The Bronze is a breed of domestic turkey. The name refers to its plumage, which bears an iridescent bronze-like sheen.
In its history, the breed was divided into two distinct types: the Broad Breasted Bronze and the Standard Bronze. A great deal of confusion exists about the difference between Standard and Broad Breasted Bronzes, or that there is any difference at all. Collectively, the Standard and Broad Breasted varieties are simply called the Bronze turkey.

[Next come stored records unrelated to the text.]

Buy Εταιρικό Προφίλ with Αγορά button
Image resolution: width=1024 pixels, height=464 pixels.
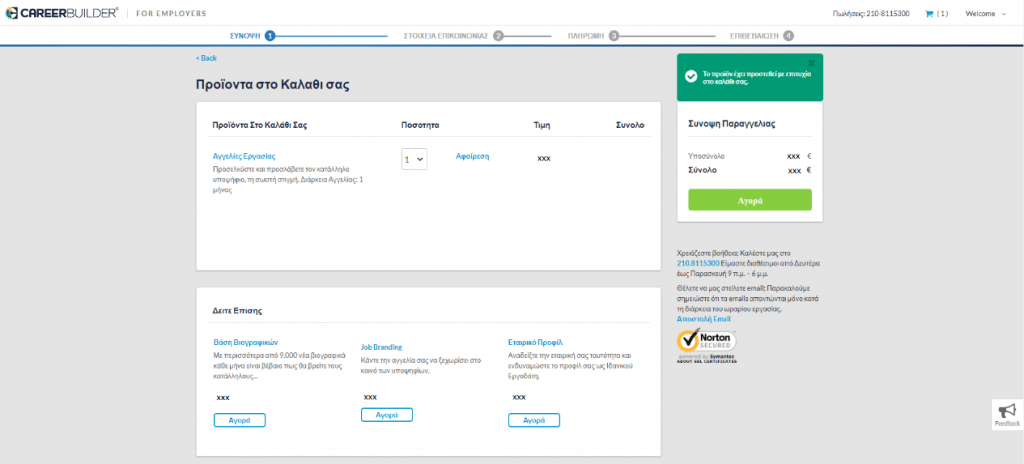pyautogui.click(x=533, y=420)
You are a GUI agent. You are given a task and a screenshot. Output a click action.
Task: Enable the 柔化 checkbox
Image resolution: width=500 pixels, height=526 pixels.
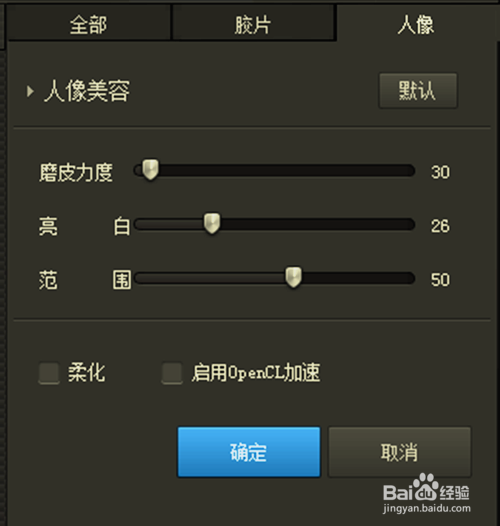pos(49,373)
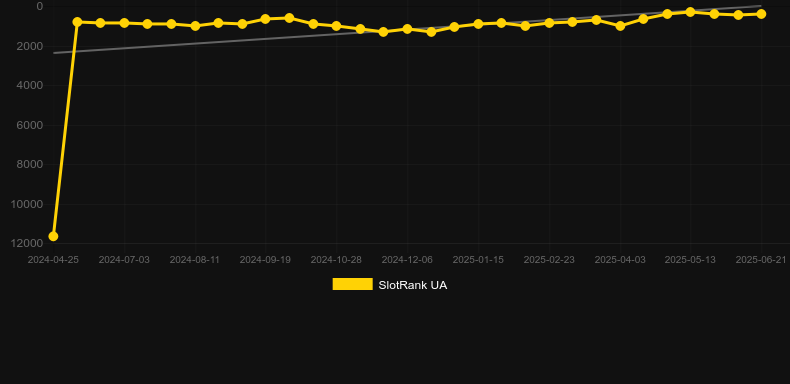Select the lowest data point near 12000

pyautogui.click(x=53, y=236)
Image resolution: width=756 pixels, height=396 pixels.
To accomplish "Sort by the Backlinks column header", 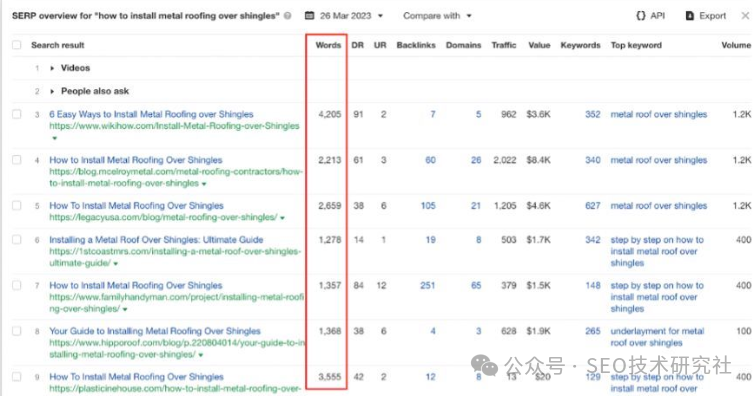I will (416, 45).
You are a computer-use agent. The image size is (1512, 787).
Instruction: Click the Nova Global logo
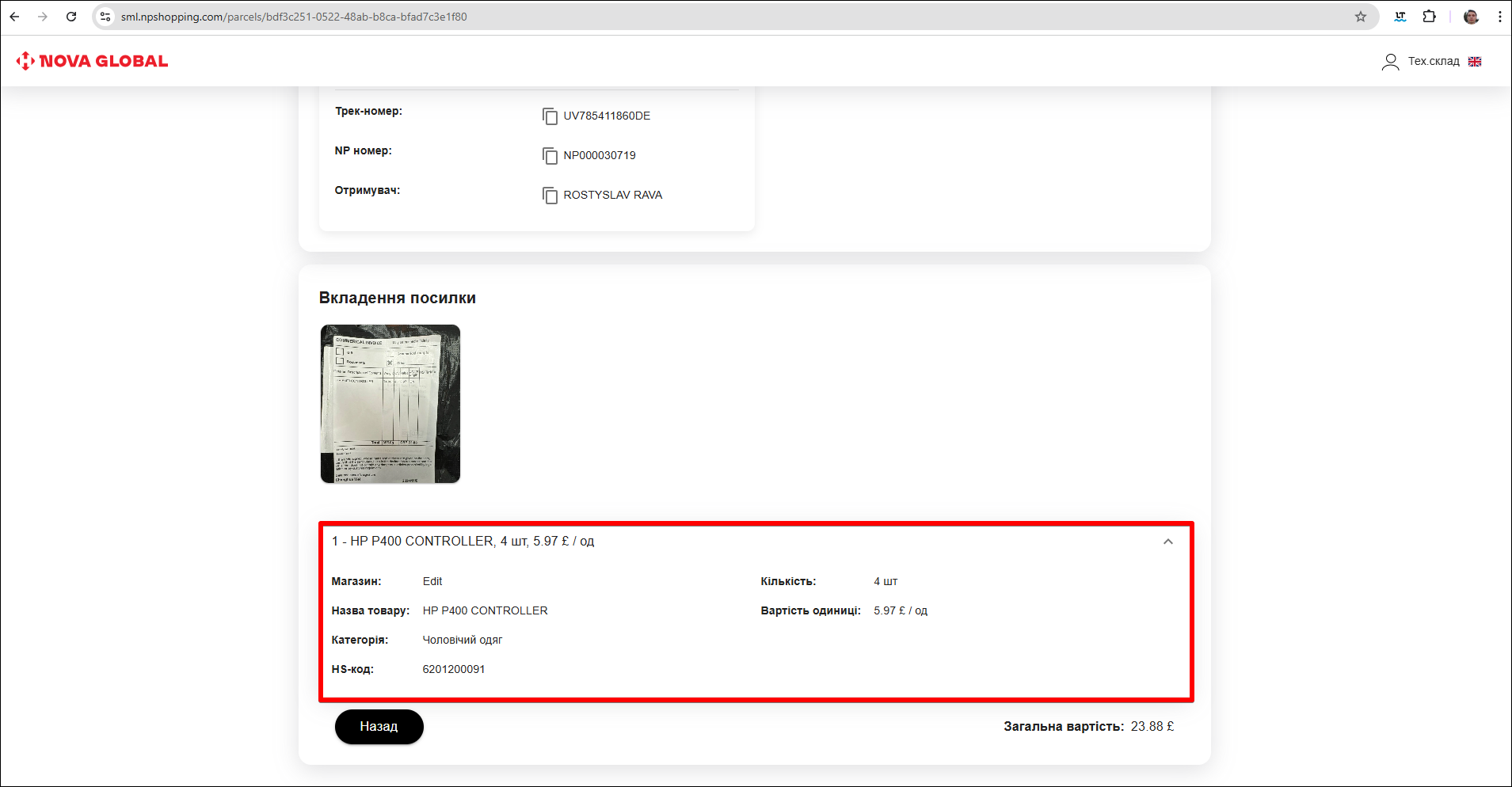tap(93, 61)
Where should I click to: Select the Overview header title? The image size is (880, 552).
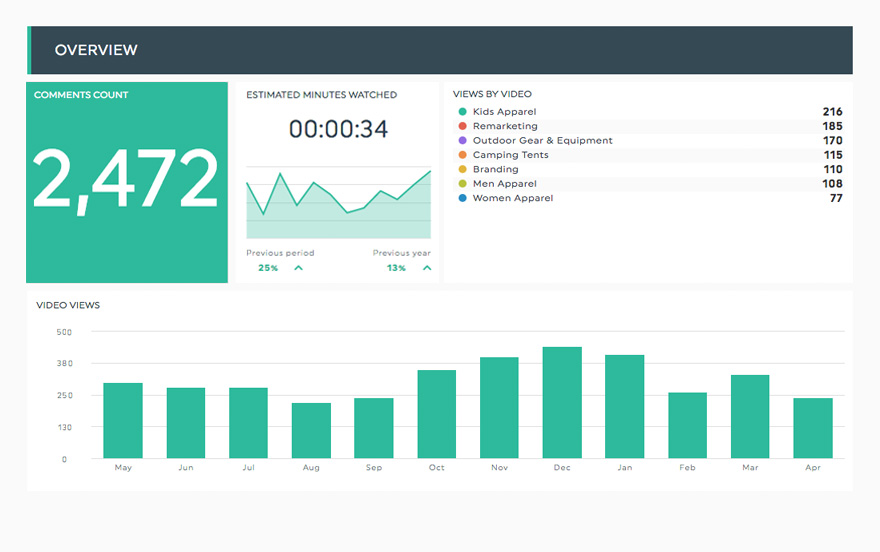pyautogui.click(x=96, y=50)
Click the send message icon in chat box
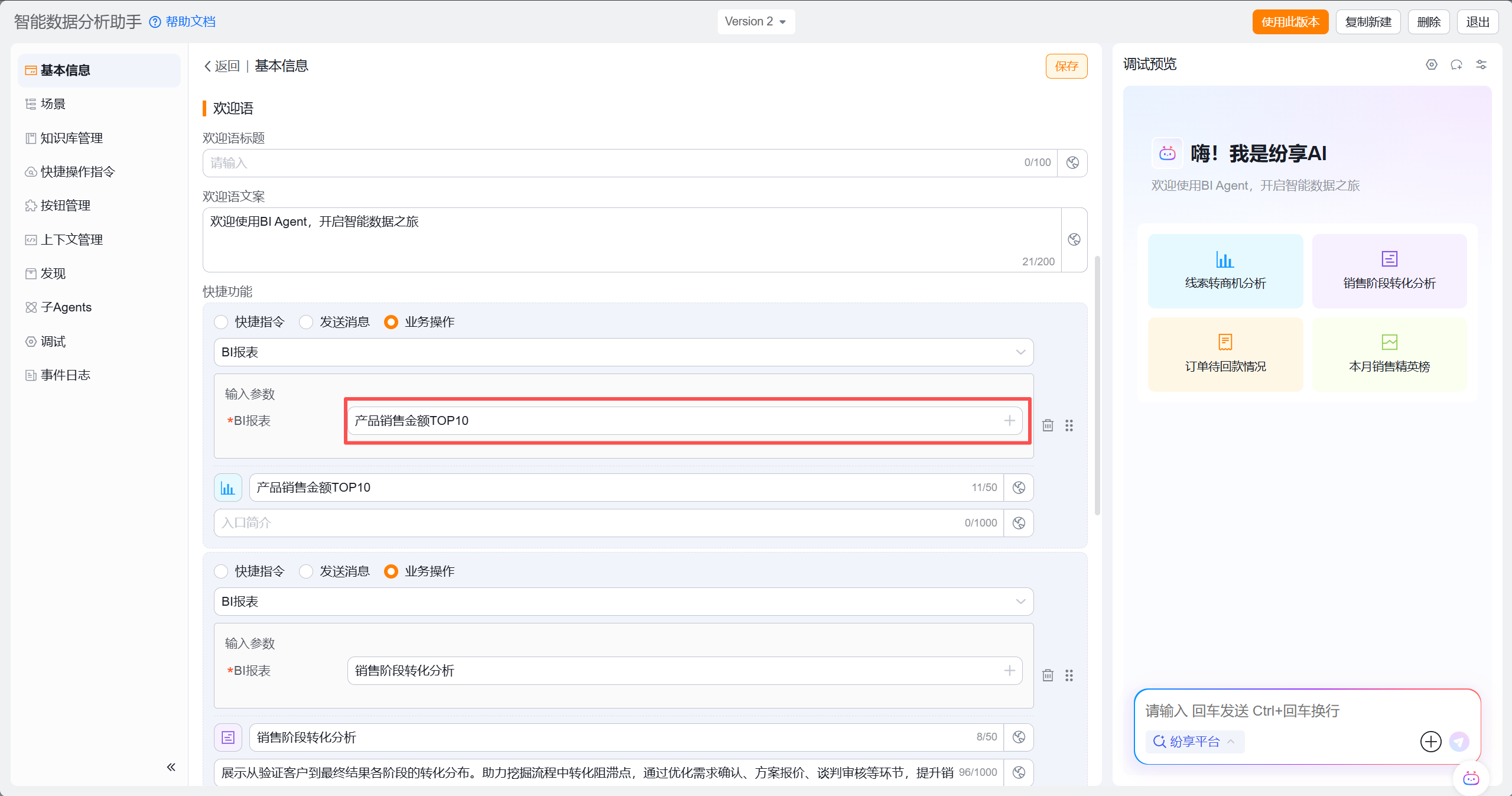The height and width of the screenshot is (796, 1512). point(1459,742)
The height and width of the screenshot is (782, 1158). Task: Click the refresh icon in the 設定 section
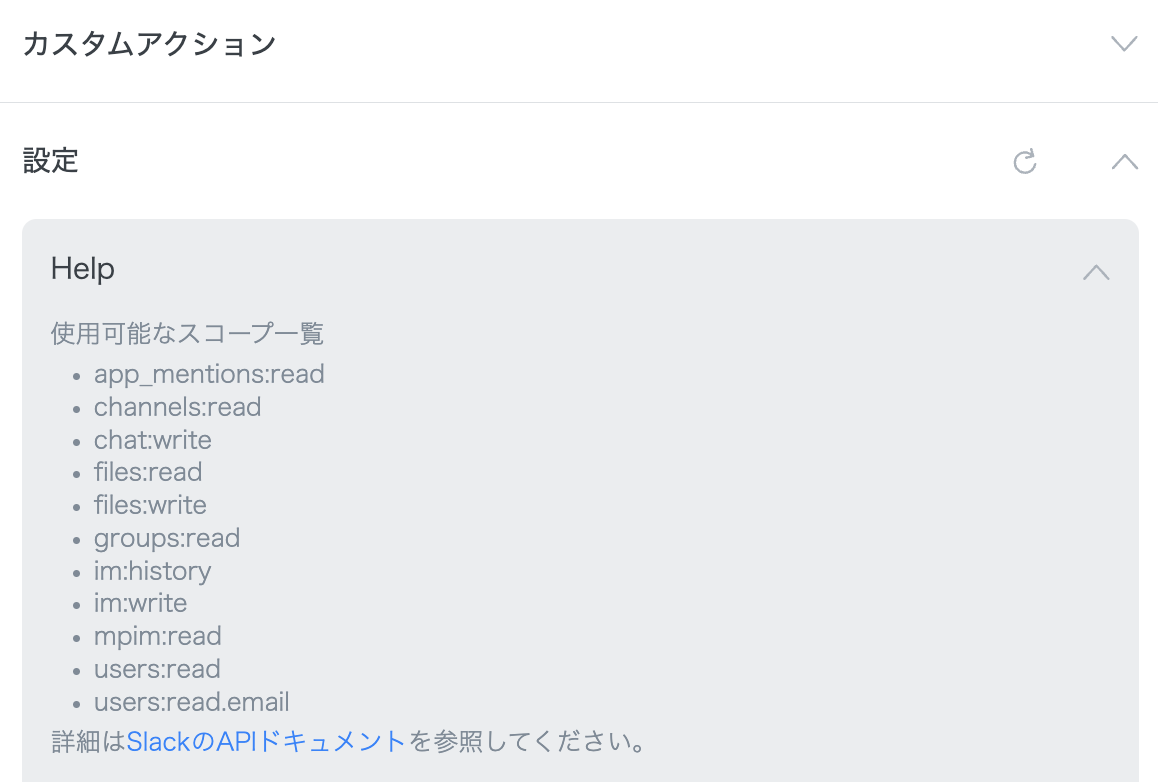click(1024, 162)

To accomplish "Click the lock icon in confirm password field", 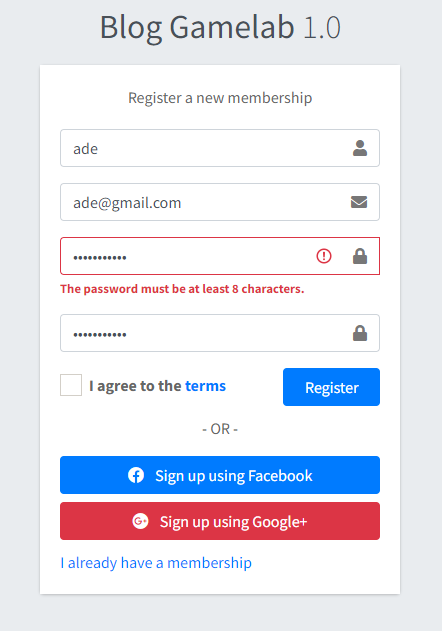I will (x=360, y=333).
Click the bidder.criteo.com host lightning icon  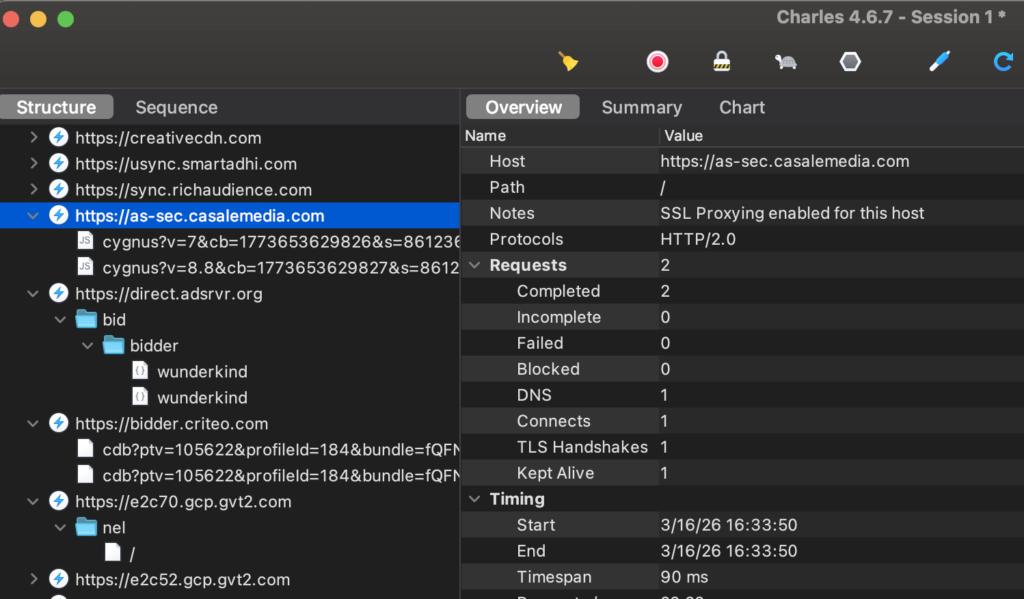[59, 424]
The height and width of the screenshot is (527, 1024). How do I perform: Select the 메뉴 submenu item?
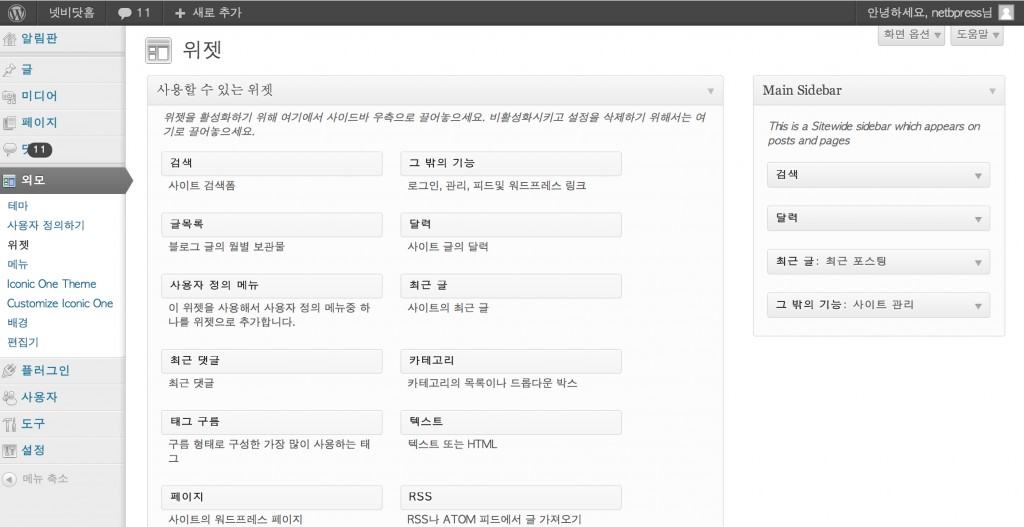[x=18, y=264]
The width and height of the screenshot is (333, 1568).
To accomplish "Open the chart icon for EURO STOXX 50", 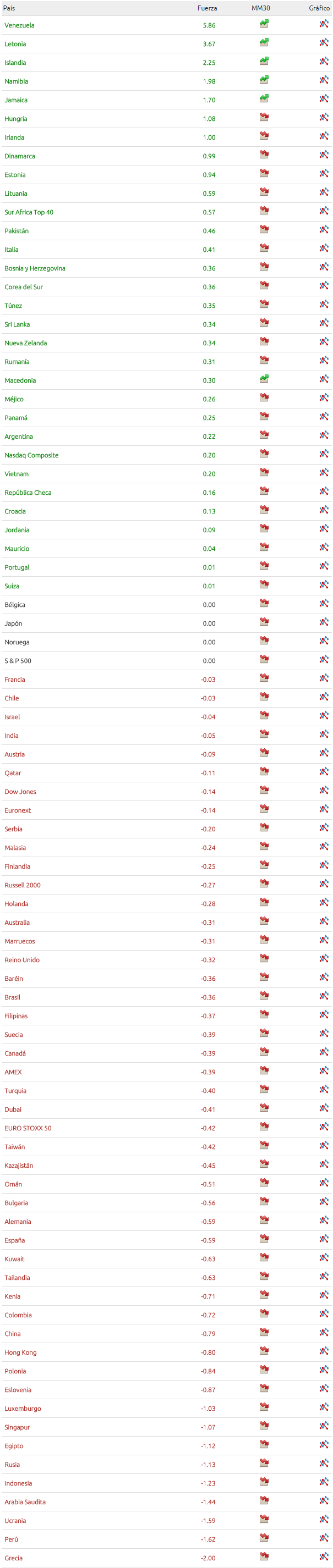I will pyautogui.click(x=324, y=1127).
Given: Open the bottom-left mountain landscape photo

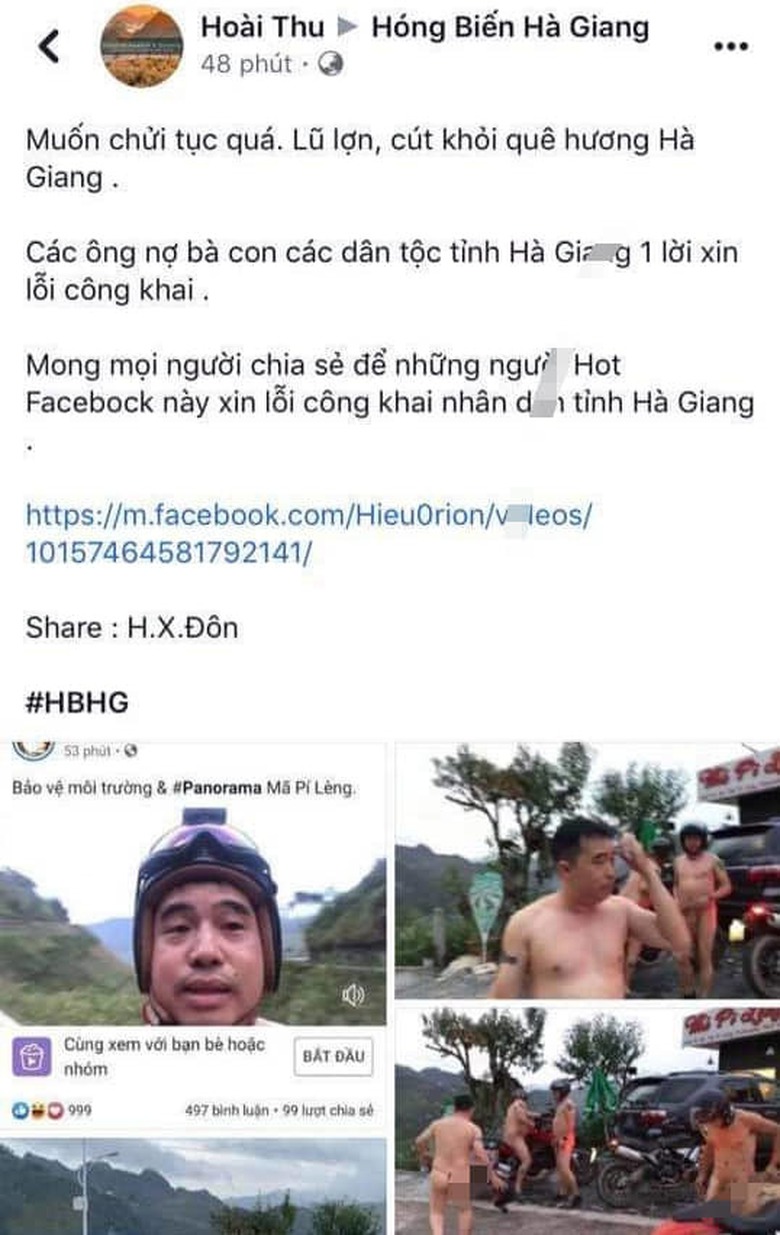Looking at the screenshot, I should [193, 1186].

Bronze turkeys are the product of crossing domestic turkeys brought from England, with the wild turkey. These matings produced a bird that was larger and more robust than the European turkeys, and tamer than wild turkeys. Though the Bronze turkey type was created in the 18th century, the actual name was not used until the 1830s, when a strain developed in the U.S. state of Rhode Island was named the Point Judith Bronze. The name later spread to be used in reference to the breed as a whole, and was in the process simplified to just “Bronze”. In the British Isles, the Bronze was associated with Cambridge, and was called the Cambridge Bronze, but again this name has been simplified to just “Bronze”.
Apart from the difference in size, the plumage of the Standard Bronze is usually lighter and more lustrous than that of the Broad Breasted. Both have a brown color which is highlighted by shades of copper and blue-green, and the plumage overall is very similar to that of the wild turkey.
The Broad Breasted Bronze went on to dominate the commercial turkey industry for twenty years after its development, until the Broad Breasted White became the breed of choice. Due to their size, they have lost the ability to mate naturally, and Broad Breasted Bronzes in existence today are maintained entirely by artificial insemination. Having retained the ability to reproduce naturally (among other traits), the Standard Bronze is considered to be a variety of heritage turkey.